■ **CONSIGNES**
A. Les affirmations suivantes concordent-elles avec l'article sur le Conservatoire ? Répondez à chacune par oui ou non, en citant mot pour mot les termes de l'article qui tranchent.
(i) La lettre a été signée par tous les élèves, sans exception.
(ii) La lettre porte la date du 28 janvier 2013.
(iii) Le ministère a d'abord affirmé ne rien savoir de ce courrier.
B. Que dit l'article sur le Conservatoire sur chacun des points suivants ?
(i) Combien d'élèves n'ont pas signé la lettre ?
(ii) Où les délégués seront-ils reçus ?
(iii) Pour quelle période le poste de directeur du CNSAD est-il évoqué ?
C. Recopiez le passage de l'article sur le Conservatoire qui commence par « Par Armelle Heliot » et se poursuit jusqu'à « l’ensemble des étudiants. », en substituant « Le Monde » à « Le Figaro ».

■ **TEXTE FOURNI**
^^^^

Par Armelle Heliot
Le Figaro s’est procuré une copie du courrier envoyé par les étudiants du Conservatoire national supérieur d’art dramatique à la ministre de la Culture, contestant leur directeur Daniel Mesguich.
Comme Le Figaro s’en est fait l’écho il y a quarante-huit heures, rien ne va plus dans la première école d’art dramatique de France entre les trois promotions et leur directeur, Daniel Mesguich. La lettre que nous reproduisons ci-dessous a été approuvée et signée, à quelques très rares exceptions près (6 élèves sur 99), par l’ensemble des étudiants.
Le ministère, qui disait, il y a deux jours, n’avoir aucune connaissance de ce courrier, a admis hier être en possession de cette lettre. Ainsi annonce-t-il que les délégués seront reçus Rue de Valois. Voici cette lettre datée du 28 janvier 2013.
Madame la Ministre,
L’ensemble des élèves du Conservatoire National Supérieur d’Art Dramatique de Paris tenait avant tout à remercier votre ministère d’avoir épargné au mieux notre école à l’heure où les institutions doivent composer avec les contraintes économiques imposées par la crise actuelle. Nous vous sommes profondément reconnaissants d’avoir par là même considéré que la formation de l’acteur, et des artistes en général, demeurait un des objectifs du gouvernement actuel. C’est un privilège que nous nous appliquons à justifier chaque jour.
Après concertation, nous avons décidé de vous écrire personnellement afin de vous permettre d’examiner en connaissance de cause les éventuelles candidatures au poste de directeur du CNSAD à compter de fin 2013 jusqu’en 2017.

^^^^

■ **DONNÉES**
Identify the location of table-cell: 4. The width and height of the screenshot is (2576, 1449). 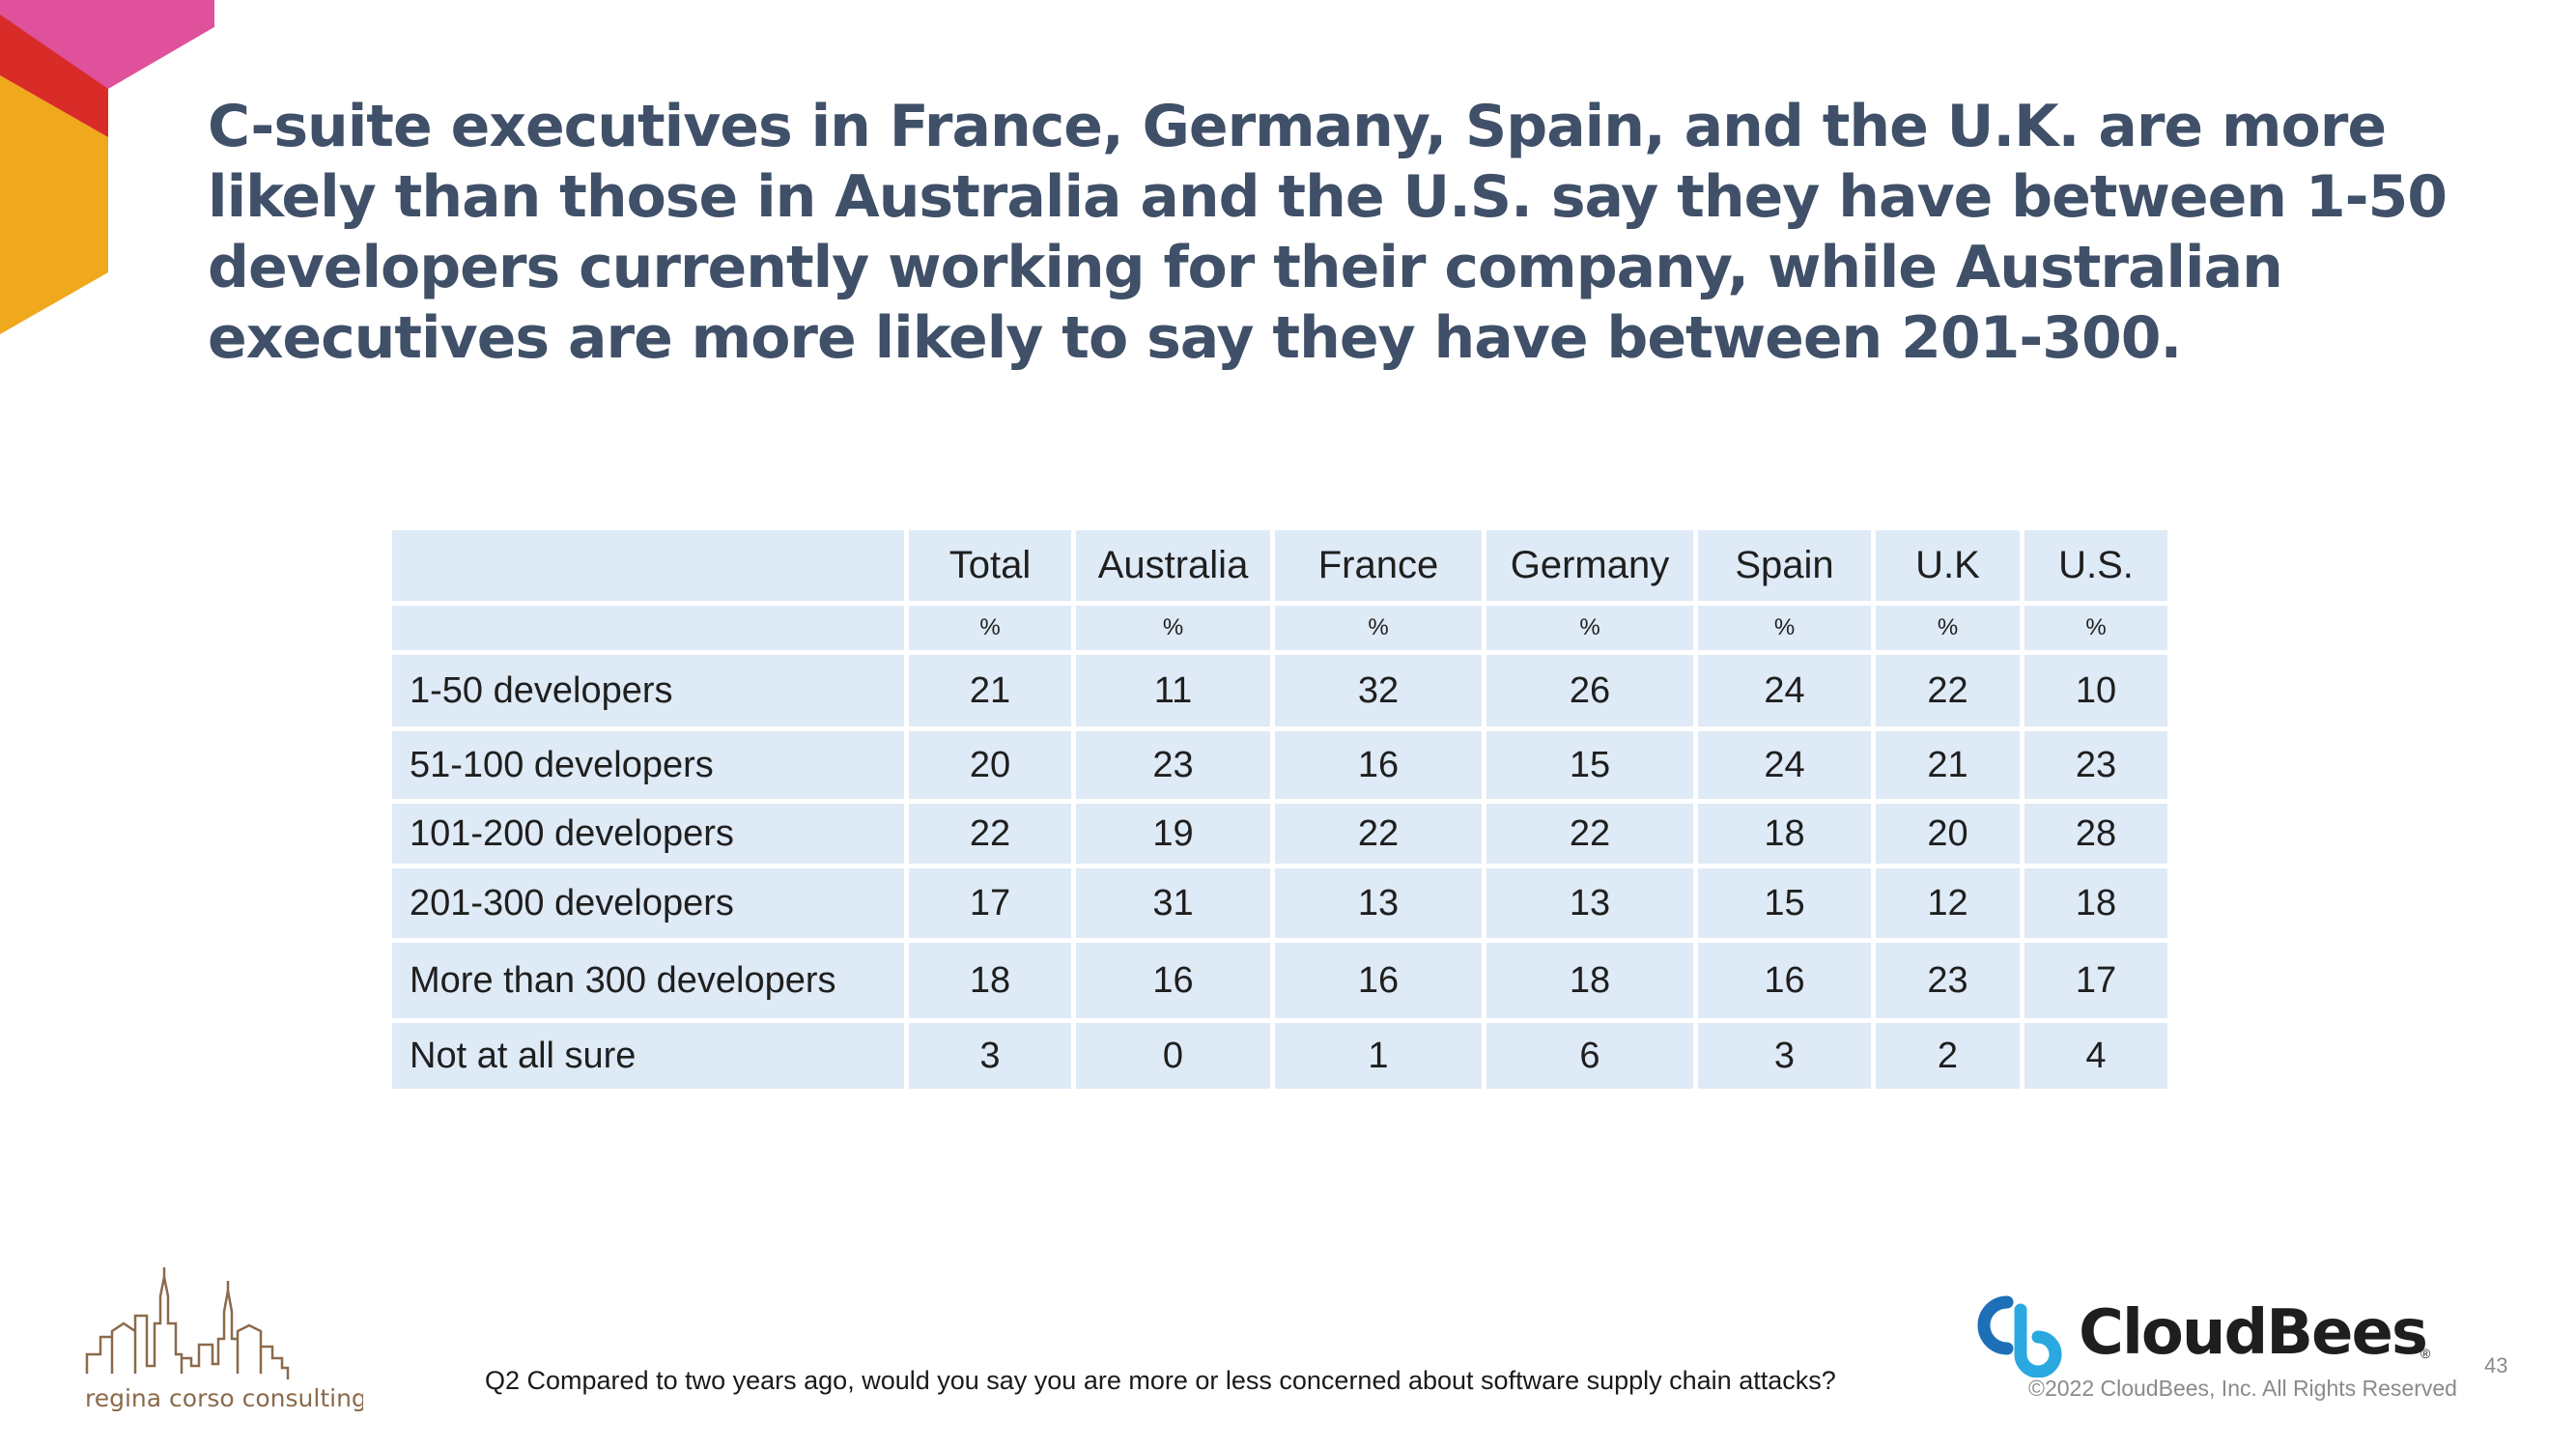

^^^^

■ **CORRIGÉ DÉTAILLÉ**
A.
(i) Non : « à quelques très rares exceptions près (6 élèves sur 99) »
(ii) Oui : « Voici cette lettre datée du 28 janvier 2013. »
(iii) Oui : « Le ministère, qui disait, il y a deux jours, n’avoir aucune connaissance de ce courrier »

B.
(i) Six élèves, sur 99.
(ii) Rue de Valois.
(iii) À compter de fin 2013 jusqu'en 2017.

C.
Par Armelle Heliot
Le Monde s’est procuré une copie du courrier envoyé par les étudiants du Conservatoire national supérieur d’art dramatique à la ministre de la Culture, contestant leur directeur Daniel Mesguich.
Comme Le Monde s’en est fait l’écho il y a quarante-huit heures, rien ne va plus dans la première école d’art dramatique de France entre les trois promotions et leur directeur, Daniel Mesguich. La lettre que nous reproduisons ci-dessous a été approuvée et signée, à quelques très rares exceptions près (6 élèves sur 99), par l’ensemble des étudiants.